Tim DeChristopher: Individual Daring, Communal Faith

19 Jan

DeChristopher in his beloved wilderness.

Back on December 19, 2008, Tim DeChristopher, like the average college undergraduate that time of year, took a final exam.

But then DeChristopher headed to downtown Salt Lake City for a demonstration against the impending sale of oil and gas leases on federal land for $2 an acre. Instead of joining the crowd, the undergraduate walked into the actual auction of the land – where someone handed him a paddle, assuming he was there to bid.

So, to even his own surprise, he did.

By auction’s end, he had bought about 22,500 acres of leases, at a total price of $1.8 million.

There was, of course, one problem.

He didn’t have $1.8 million.

The result: He was convicted of disrupting a federal auction and sentenced to two years in a minimum-security prison. (In October he was released to a halfway house where he will compete the term.)

But that’s not the end of story. As detailed in Donald E. Skinner’s article in the Winter 2012 edition of Unitarian Universalist magazine UU World, his spontaneous yet sly more delayed the auctioning of the land, some of it close to national parks, until Barack Obama was in office – at which point a more environmentally friendly administration gave up on the idea altogether.
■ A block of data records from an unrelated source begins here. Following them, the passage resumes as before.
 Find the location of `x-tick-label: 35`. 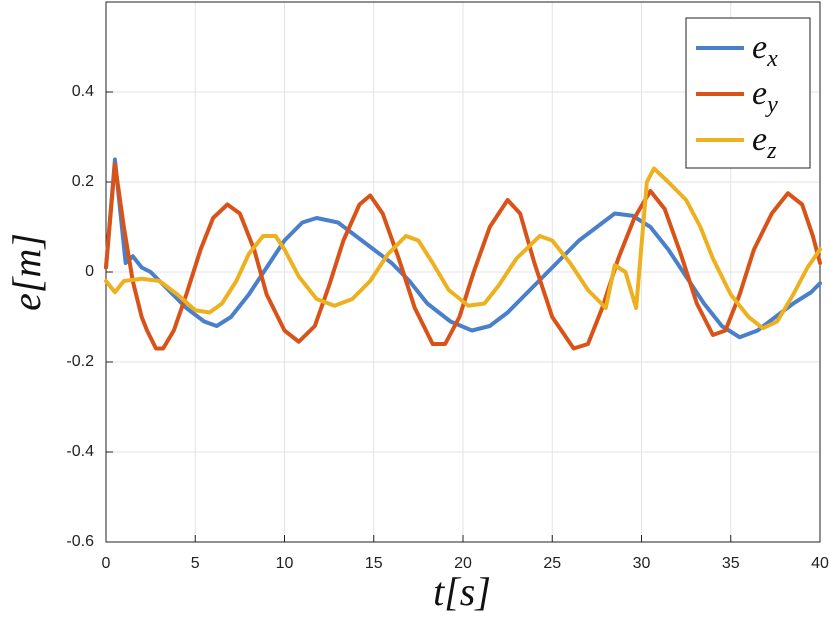

x-tick-label: 35 is located at coordinates (731, 564).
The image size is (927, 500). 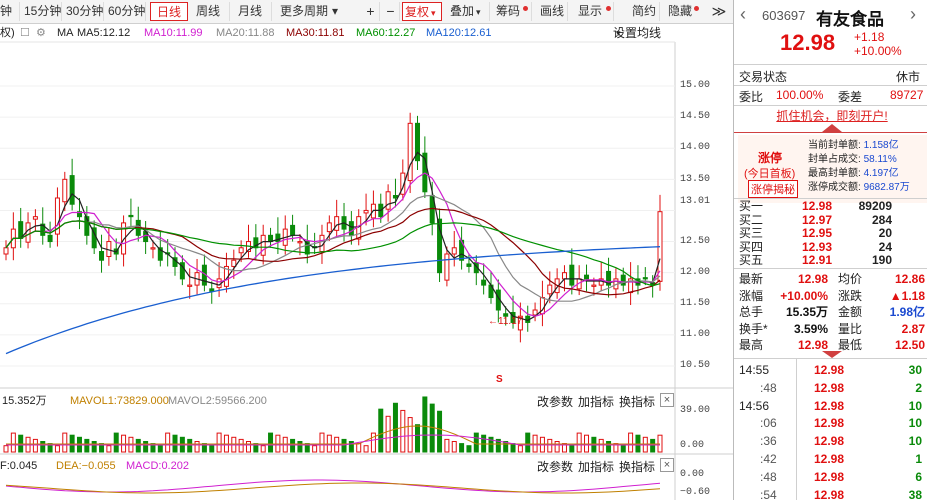 What do you see at coordinates (25, 33) in the screenshot?
I see `checkbox-icon: ☐` at bounding box center [25, 33].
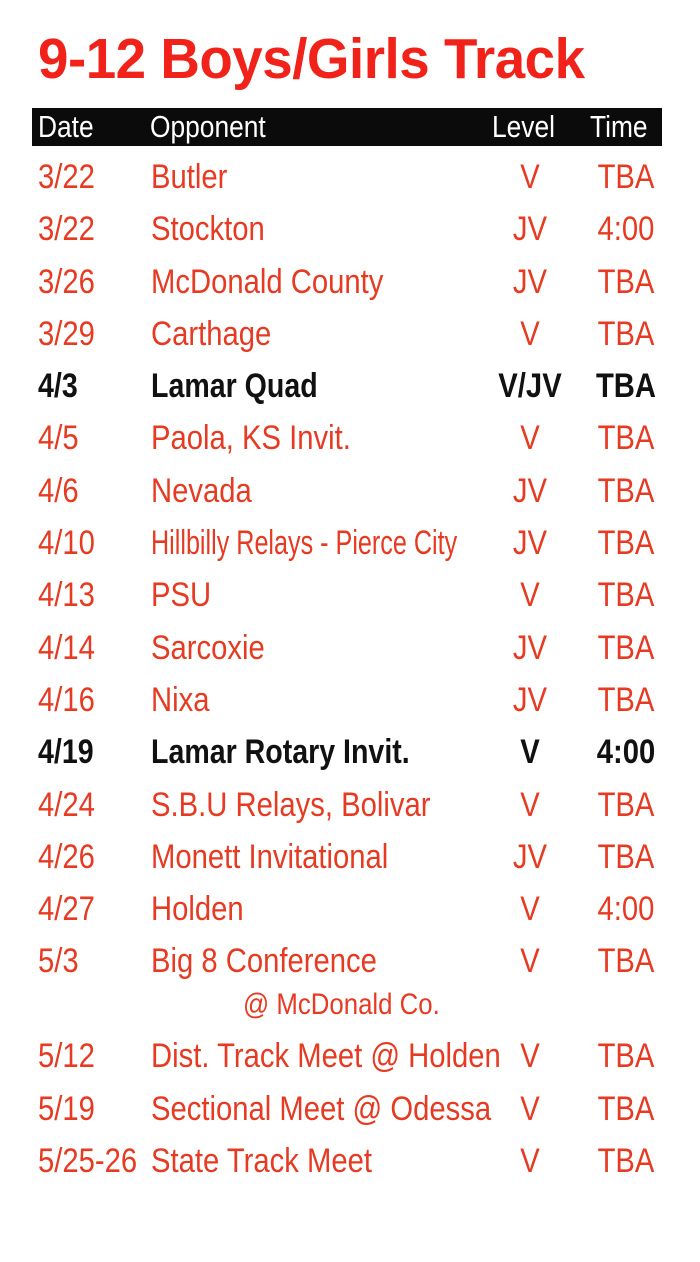  What do you see at coordinates (208, 648) in the screenshot?
I see `row-opponent: Sarcoxie` at bounding box center [208, 648].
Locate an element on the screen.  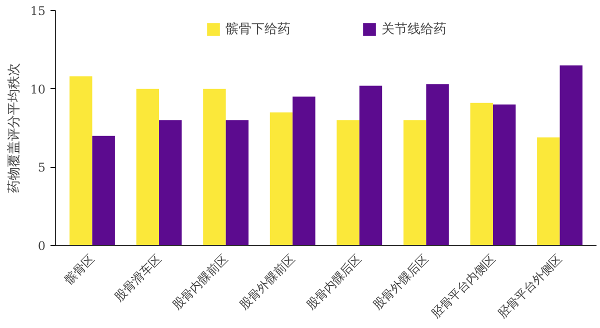
y-tick-label: 15 is located at coordinates (38, 11).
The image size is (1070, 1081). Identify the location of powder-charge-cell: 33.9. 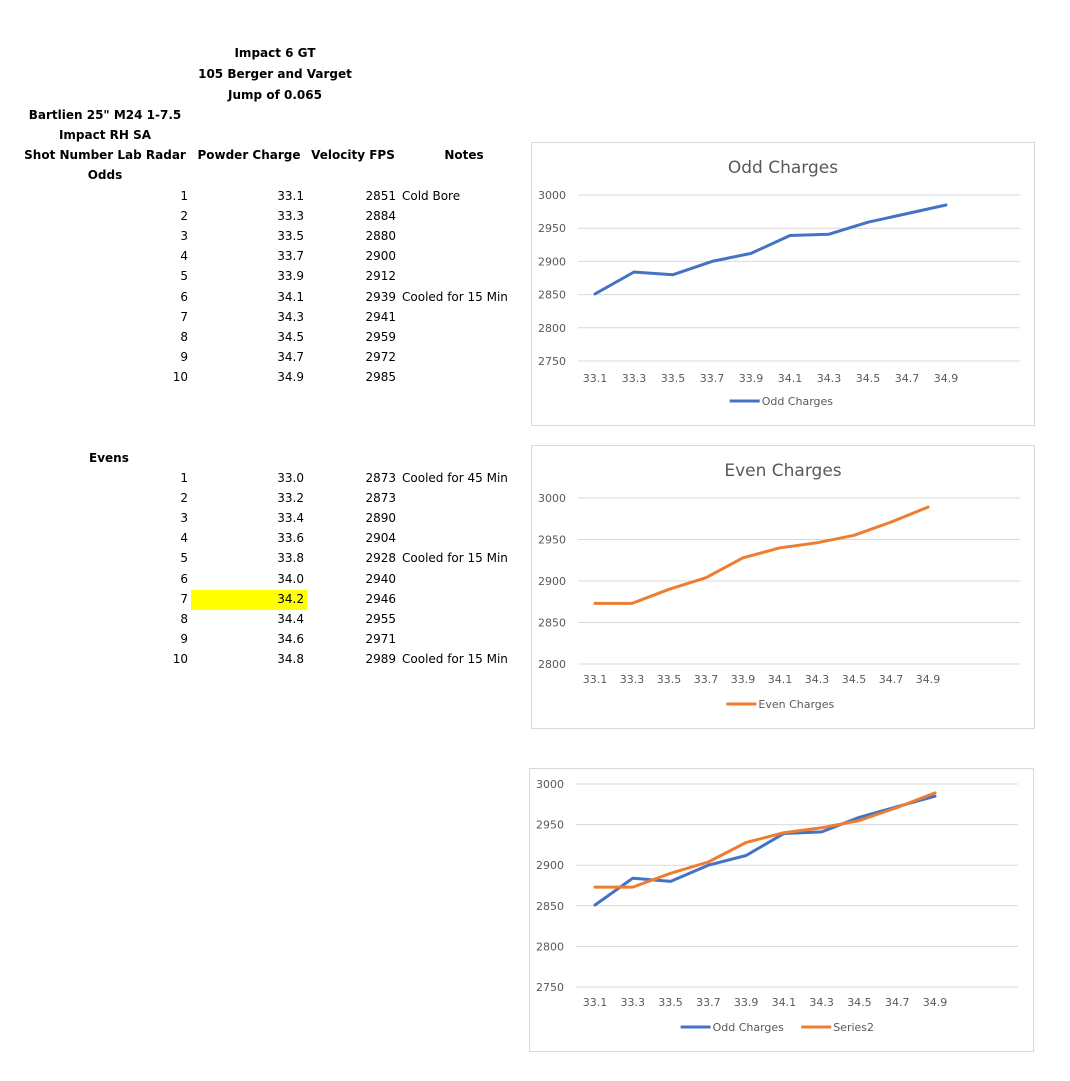
(290, 276).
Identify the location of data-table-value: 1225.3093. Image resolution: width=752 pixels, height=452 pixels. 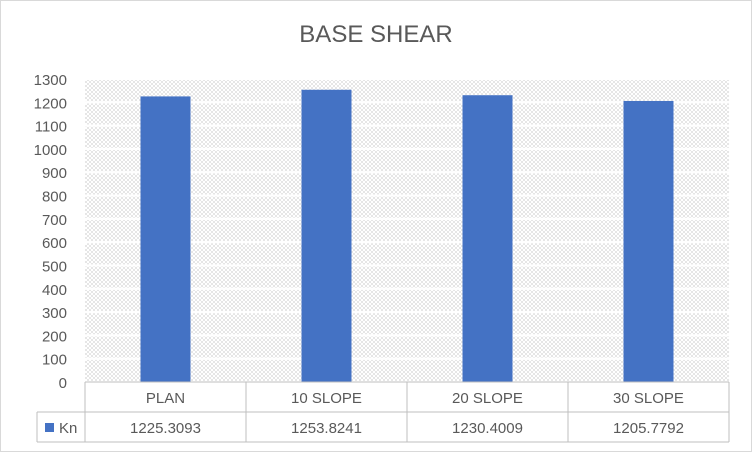
(166, 428).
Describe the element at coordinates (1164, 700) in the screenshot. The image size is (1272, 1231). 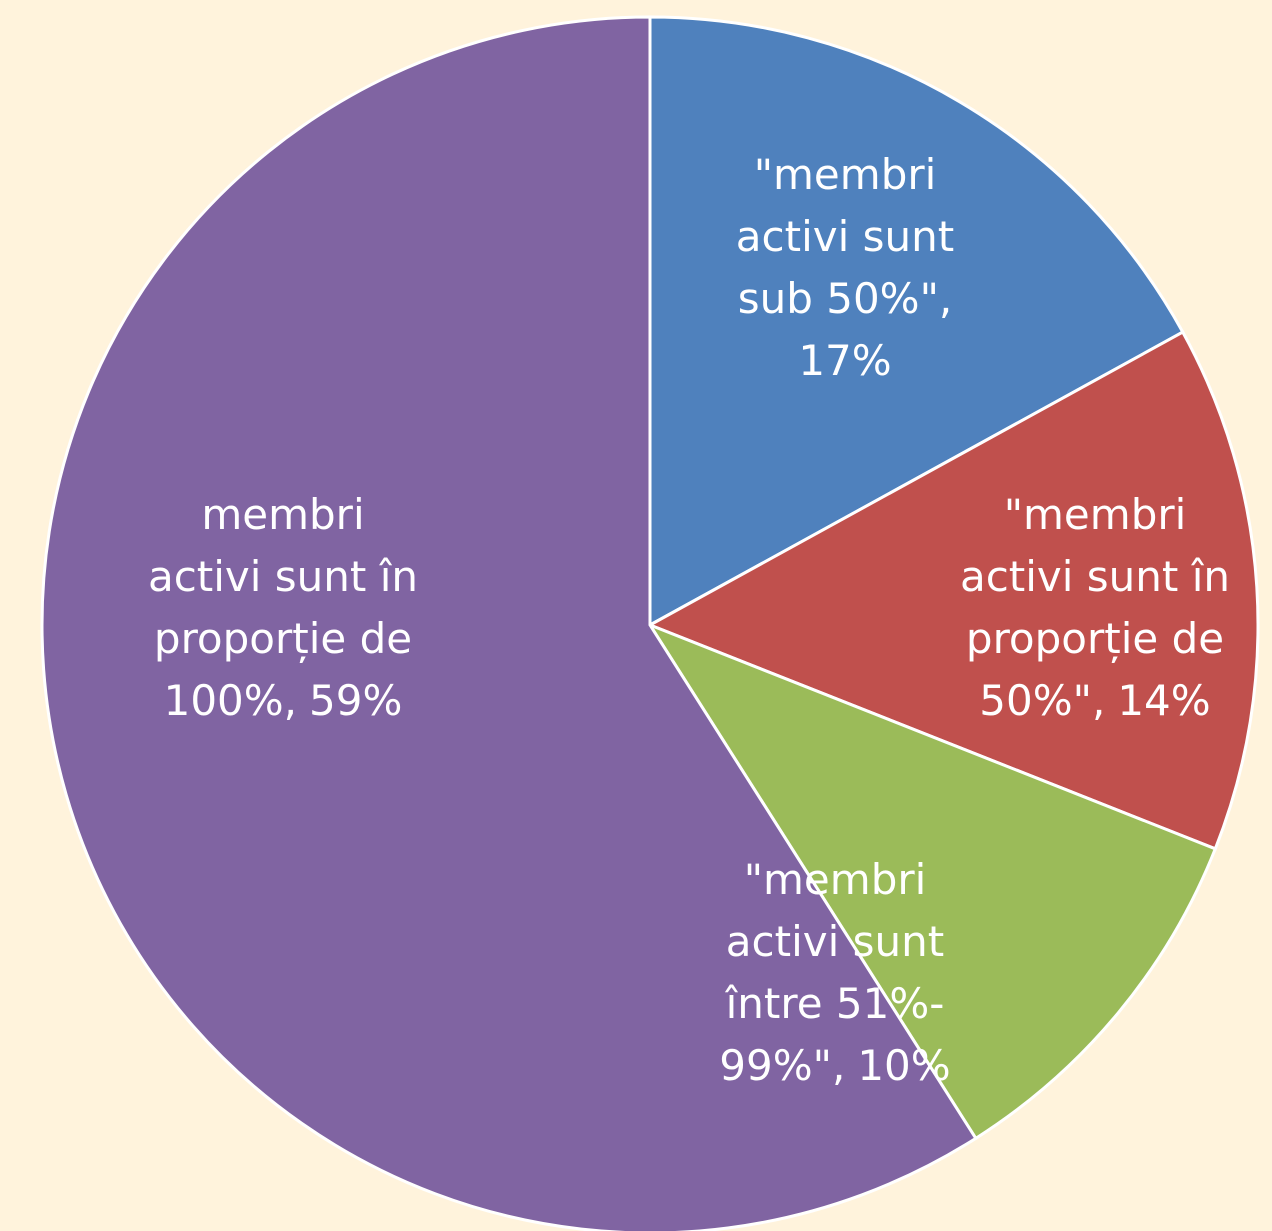
I see `value-label: 14%` at that location.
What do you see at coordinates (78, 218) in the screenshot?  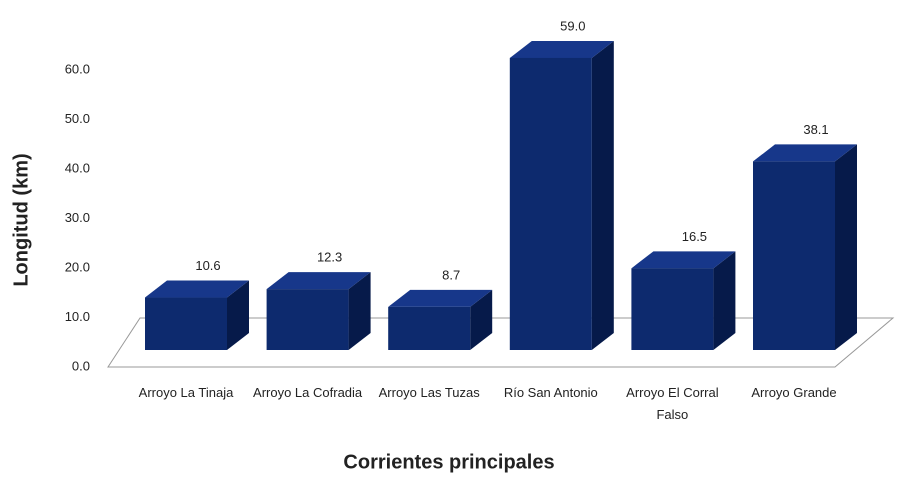 I see `y-tick-label: 30.0` at bounding box center [78, 218].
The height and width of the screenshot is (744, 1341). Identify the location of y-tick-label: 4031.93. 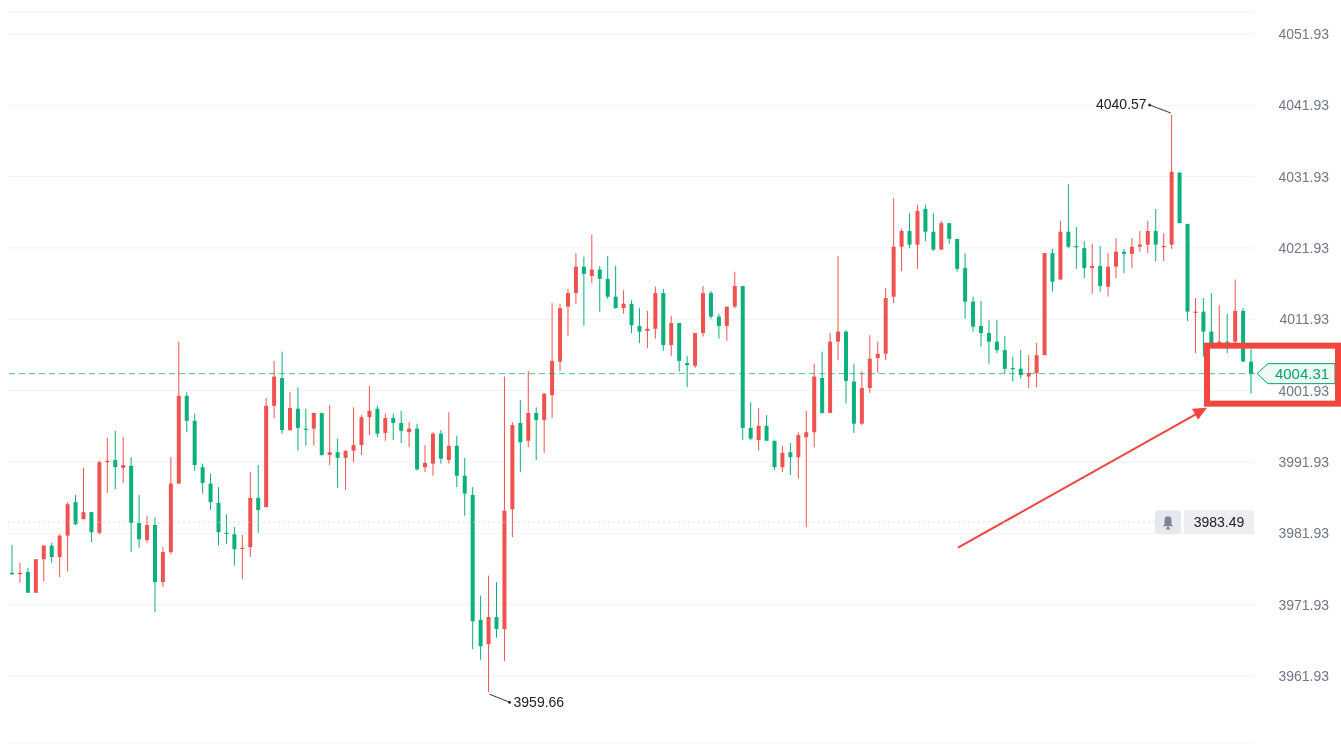
(1304, 176).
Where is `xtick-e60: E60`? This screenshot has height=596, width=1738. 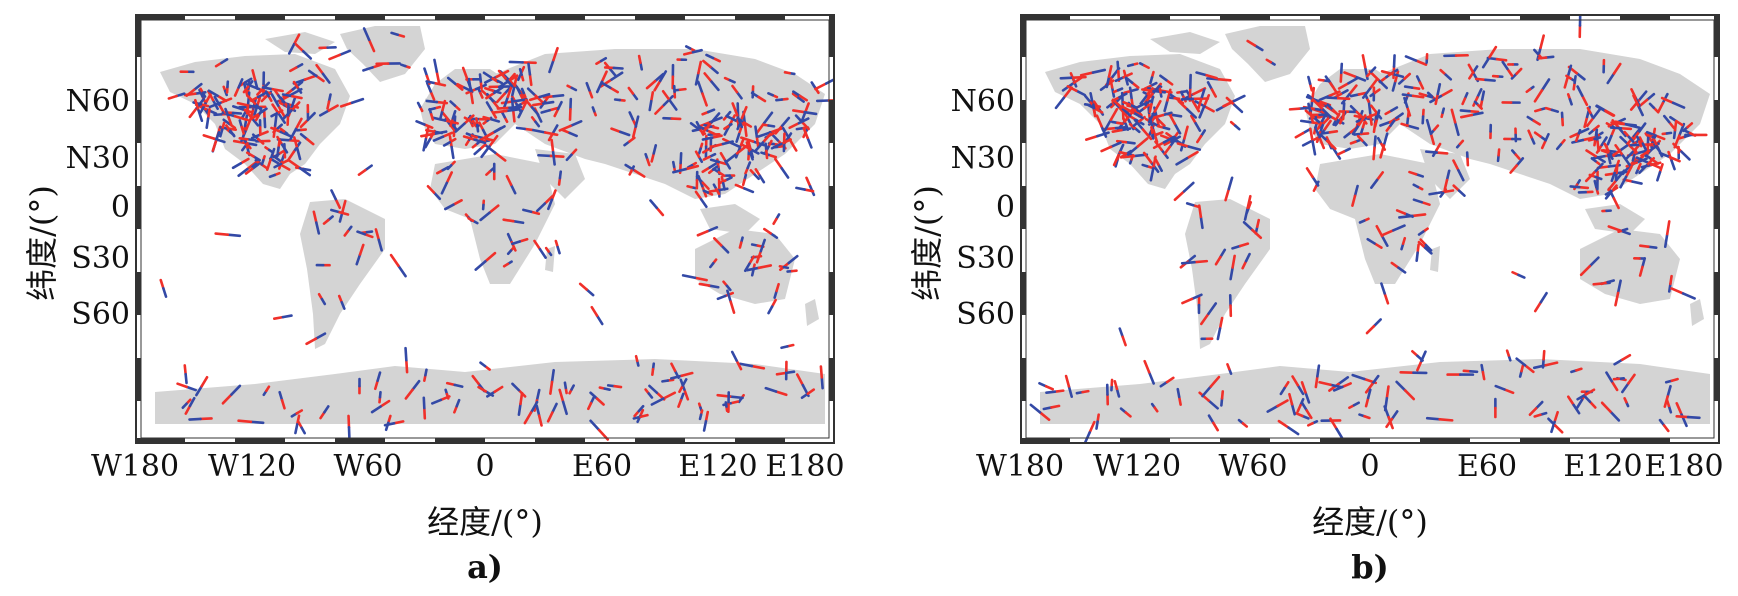
xtick-e60: E60 is located at coordinates (602, 466).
Reading Skinner’s article, I couldn’t help seeing DeChristopher’s prison term as a kind of community service. Many socially conscious students do a year or two of volunteer work through church, government or other non-profit agencies, and while they make a significant difference in more subtle ways, the experience just leaves them that much more frustrated about the big picture.

Meanwhile, DeChristopher knows the result of his individual sacrifice: More than 20,000 acres of preserved wilderness.

Yet DeChristopher argues that the key to his activism was not his individual daring, but his feeling of connectedness to others. In a companion essay to Skinner’s article, DeChristopher defines activism as “the actions of those who lack authority through the traditional power structure yet still believe they can shape the society around them. Because activists by definition are at a disadvantage to their opponents, the effectiveness of activism is based on activists’ interconnectedness.”

People who dismiss the efforts of activists, DeChristopher argues, are more invested in the myths of individualism than the values of community. “Those who believe in the notion of the isolated individual usually refer to activists as naïve. It’s ridiculous to think that one isolated individual could possibly change massive institutions like corporations and governments.”

Which is why for DeChristopher, even secular activism can be a spiritual statement. “By its very nature, activism is an act of faith in our fellow human beings. The greater the risk and sacrificed involved in the activism, the greater the faith required in each other.”

This seems ironic, given the act of individuality that stopped the auction in the first place. But it only worked because millions of others shared that concern, including a President. Whenever the many perfectly credible reasons for cynicism threaten to grind us down into inaction, stories such as DeChristopher’s can affirm the faith to keep making a difference – whether small or, now and then, enormous.